## Problem statement
Your answer should consist of the lines in the data below that contain "Rankings".

*** Exercise data ***

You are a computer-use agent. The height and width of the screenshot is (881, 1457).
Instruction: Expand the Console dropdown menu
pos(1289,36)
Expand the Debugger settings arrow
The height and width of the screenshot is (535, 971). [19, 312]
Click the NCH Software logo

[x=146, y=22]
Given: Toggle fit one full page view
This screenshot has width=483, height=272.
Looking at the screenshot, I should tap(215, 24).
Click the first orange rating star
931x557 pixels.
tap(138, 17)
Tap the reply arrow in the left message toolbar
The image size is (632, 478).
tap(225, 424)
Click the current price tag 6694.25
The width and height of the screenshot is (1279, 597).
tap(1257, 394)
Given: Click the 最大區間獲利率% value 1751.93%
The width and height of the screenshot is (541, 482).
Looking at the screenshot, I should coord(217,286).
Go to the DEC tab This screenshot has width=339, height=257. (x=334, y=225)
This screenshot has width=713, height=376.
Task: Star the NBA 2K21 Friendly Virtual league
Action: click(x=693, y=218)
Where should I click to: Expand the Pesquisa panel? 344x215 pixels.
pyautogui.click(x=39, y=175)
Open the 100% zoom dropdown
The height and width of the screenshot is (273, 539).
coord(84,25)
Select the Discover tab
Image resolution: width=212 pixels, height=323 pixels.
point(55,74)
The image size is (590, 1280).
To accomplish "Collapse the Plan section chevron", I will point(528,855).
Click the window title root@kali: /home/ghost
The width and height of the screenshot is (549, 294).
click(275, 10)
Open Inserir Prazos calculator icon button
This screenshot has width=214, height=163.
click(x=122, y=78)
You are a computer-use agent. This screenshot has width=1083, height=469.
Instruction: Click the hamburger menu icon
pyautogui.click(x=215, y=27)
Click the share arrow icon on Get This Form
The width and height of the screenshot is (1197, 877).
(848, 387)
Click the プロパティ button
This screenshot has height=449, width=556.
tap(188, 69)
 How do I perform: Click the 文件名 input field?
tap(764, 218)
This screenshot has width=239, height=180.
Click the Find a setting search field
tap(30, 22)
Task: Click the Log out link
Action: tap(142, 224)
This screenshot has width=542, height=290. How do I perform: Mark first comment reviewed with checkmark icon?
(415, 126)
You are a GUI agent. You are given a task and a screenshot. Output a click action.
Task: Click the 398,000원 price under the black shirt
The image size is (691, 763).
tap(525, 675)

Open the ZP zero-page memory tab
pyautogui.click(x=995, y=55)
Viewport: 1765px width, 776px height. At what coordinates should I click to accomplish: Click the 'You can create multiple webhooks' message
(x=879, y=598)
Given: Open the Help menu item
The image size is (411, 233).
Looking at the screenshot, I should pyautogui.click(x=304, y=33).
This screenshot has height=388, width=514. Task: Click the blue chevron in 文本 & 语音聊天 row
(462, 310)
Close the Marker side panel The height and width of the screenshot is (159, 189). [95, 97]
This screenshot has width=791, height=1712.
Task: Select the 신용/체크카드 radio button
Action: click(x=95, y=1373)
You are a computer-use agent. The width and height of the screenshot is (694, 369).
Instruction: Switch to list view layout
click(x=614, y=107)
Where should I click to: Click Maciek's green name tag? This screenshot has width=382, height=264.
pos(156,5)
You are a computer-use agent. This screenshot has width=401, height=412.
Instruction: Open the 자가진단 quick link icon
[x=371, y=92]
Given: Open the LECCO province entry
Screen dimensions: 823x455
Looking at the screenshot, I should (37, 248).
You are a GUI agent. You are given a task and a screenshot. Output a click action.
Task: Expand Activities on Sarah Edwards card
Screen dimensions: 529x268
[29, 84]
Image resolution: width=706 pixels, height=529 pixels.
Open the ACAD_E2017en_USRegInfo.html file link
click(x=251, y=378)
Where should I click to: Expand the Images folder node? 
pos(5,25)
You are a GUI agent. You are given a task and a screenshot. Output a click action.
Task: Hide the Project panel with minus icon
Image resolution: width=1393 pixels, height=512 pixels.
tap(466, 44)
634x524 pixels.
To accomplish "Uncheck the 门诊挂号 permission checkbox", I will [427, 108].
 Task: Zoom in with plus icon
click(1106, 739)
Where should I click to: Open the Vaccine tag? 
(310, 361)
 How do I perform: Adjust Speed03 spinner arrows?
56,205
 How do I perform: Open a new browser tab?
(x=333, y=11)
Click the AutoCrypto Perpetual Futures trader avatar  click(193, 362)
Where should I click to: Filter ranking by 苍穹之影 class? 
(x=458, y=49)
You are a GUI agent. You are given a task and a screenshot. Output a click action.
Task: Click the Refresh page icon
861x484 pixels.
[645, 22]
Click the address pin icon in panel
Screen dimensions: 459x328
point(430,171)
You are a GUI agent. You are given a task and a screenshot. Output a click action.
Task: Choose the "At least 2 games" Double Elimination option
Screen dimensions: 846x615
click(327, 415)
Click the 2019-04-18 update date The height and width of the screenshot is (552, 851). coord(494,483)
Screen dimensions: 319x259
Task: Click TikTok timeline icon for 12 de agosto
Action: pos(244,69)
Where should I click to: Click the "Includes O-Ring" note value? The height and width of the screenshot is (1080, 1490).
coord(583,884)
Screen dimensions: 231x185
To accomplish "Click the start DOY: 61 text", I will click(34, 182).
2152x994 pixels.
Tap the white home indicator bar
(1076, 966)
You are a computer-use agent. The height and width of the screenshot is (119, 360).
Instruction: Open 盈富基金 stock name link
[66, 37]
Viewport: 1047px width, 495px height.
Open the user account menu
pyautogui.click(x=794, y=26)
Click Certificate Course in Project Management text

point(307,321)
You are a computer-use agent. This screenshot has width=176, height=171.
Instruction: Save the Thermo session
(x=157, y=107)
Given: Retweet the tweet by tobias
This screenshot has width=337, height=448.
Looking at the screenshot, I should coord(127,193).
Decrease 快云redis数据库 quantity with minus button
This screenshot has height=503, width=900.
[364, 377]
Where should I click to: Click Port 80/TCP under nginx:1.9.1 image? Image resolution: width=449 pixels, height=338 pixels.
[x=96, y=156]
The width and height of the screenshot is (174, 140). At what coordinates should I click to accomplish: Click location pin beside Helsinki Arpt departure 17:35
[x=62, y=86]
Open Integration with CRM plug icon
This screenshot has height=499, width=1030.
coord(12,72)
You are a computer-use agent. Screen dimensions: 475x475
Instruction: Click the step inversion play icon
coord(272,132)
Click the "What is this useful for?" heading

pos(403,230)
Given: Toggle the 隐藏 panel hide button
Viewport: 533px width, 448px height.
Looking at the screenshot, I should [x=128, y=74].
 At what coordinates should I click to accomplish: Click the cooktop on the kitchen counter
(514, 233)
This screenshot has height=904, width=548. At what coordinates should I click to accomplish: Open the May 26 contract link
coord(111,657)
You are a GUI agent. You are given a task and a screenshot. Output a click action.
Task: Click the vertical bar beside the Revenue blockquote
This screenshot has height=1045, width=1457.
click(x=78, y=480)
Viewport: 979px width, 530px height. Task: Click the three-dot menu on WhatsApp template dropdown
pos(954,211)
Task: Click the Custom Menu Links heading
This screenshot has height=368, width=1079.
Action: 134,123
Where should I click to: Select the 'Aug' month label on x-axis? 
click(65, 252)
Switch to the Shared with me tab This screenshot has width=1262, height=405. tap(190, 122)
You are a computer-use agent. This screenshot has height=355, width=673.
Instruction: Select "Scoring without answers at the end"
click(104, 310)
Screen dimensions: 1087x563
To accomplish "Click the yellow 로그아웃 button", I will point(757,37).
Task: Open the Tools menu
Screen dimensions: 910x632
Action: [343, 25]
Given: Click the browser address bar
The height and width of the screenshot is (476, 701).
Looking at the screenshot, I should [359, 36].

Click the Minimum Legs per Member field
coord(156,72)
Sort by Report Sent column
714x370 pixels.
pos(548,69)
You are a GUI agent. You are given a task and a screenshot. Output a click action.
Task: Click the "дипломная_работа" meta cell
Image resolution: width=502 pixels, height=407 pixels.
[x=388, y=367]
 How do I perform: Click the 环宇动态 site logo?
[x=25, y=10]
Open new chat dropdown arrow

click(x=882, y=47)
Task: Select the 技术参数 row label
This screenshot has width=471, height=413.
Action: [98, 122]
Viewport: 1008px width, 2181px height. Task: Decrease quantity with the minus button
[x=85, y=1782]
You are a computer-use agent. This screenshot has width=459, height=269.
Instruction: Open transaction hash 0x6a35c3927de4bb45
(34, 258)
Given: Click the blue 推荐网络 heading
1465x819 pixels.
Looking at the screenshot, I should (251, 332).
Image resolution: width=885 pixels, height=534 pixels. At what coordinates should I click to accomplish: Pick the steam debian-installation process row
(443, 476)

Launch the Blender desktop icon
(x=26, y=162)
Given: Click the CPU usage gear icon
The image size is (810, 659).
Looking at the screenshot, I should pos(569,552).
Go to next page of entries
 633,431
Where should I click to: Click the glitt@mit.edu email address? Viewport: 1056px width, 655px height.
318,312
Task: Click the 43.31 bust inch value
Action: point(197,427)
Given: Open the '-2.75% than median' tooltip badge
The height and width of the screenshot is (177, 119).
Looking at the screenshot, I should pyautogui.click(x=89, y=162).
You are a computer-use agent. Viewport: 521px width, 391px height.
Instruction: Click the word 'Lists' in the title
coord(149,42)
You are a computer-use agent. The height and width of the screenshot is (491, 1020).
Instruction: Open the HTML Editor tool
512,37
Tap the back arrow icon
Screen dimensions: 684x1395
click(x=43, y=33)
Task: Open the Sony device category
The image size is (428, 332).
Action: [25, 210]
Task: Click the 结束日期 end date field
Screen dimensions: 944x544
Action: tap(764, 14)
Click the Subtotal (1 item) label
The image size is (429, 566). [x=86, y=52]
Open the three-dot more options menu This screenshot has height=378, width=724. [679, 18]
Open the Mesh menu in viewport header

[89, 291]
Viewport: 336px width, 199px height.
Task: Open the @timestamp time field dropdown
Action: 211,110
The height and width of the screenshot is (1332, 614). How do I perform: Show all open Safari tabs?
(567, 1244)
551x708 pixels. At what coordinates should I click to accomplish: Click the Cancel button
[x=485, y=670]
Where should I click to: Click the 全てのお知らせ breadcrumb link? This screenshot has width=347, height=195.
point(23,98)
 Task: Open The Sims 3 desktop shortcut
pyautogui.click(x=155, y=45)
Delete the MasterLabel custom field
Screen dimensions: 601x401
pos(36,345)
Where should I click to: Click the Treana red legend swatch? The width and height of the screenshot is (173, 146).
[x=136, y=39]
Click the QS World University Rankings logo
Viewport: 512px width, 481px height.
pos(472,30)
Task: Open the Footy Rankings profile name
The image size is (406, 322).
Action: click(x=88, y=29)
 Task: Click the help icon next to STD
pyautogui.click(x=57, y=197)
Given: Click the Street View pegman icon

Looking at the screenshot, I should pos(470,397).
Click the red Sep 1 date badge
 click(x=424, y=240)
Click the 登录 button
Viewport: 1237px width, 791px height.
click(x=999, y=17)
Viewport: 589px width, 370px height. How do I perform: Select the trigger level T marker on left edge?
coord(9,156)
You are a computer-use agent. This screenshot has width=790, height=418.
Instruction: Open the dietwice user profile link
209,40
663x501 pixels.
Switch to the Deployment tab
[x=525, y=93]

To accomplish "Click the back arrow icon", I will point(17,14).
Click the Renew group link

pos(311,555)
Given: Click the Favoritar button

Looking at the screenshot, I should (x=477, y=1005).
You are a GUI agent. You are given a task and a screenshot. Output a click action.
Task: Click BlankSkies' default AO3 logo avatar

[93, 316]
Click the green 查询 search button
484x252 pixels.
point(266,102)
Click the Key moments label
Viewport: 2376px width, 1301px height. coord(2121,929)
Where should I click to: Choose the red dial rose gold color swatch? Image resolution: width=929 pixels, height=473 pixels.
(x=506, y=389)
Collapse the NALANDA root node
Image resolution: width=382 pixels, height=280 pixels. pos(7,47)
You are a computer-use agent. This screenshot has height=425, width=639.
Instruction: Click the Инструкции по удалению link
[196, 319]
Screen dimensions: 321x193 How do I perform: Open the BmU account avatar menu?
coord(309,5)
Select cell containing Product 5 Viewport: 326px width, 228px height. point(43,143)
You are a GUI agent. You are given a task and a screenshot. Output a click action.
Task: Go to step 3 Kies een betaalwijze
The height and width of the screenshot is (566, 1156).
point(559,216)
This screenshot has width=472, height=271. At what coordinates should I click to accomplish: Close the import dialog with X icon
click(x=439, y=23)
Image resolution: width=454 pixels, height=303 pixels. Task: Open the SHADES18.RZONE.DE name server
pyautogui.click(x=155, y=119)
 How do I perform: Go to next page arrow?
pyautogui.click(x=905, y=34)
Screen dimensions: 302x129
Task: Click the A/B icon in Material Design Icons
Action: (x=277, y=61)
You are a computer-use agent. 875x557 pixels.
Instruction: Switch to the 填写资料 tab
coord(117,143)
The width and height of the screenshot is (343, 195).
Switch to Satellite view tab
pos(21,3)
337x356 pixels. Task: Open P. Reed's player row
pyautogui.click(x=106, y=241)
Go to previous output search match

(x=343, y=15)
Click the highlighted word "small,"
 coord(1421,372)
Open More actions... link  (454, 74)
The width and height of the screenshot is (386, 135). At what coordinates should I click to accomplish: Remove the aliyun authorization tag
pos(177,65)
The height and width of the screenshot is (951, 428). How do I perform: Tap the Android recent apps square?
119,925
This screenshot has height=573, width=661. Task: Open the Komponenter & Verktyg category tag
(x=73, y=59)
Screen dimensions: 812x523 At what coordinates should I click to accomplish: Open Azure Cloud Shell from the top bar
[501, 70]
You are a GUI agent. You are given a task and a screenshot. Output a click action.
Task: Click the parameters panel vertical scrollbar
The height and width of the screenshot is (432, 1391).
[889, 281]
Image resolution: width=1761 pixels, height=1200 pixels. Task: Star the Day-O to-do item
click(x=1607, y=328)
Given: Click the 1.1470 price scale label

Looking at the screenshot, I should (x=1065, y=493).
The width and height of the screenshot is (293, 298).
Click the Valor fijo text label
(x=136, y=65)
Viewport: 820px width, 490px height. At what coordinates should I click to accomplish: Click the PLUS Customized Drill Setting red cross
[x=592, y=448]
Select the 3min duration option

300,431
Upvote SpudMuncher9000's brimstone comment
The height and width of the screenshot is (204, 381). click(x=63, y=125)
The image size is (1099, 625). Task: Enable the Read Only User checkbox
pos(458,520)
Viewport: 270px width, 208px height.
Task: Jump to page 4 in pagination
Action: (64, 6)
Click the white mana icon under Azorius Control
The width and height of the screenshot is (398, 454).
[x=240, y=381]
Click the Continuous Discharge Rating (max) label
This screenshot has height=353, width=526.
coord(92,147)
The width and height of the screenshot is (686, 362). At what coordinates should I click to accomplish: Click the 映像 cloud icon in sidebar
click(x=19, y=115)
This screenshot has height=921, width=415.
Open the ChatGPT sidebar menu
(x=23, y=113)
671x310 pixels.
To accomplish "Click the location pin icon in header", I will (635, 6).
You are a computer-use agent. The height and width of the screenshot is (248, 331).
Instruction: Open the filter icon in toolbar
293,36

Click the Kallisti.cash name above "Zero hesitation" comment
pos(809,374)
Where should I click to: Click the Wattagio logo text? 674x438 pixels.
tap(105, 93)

*** End of Exercise data ***

## Worked solution
Click the QS World University Rankings logo
Task: Open the Footy Rankings profile name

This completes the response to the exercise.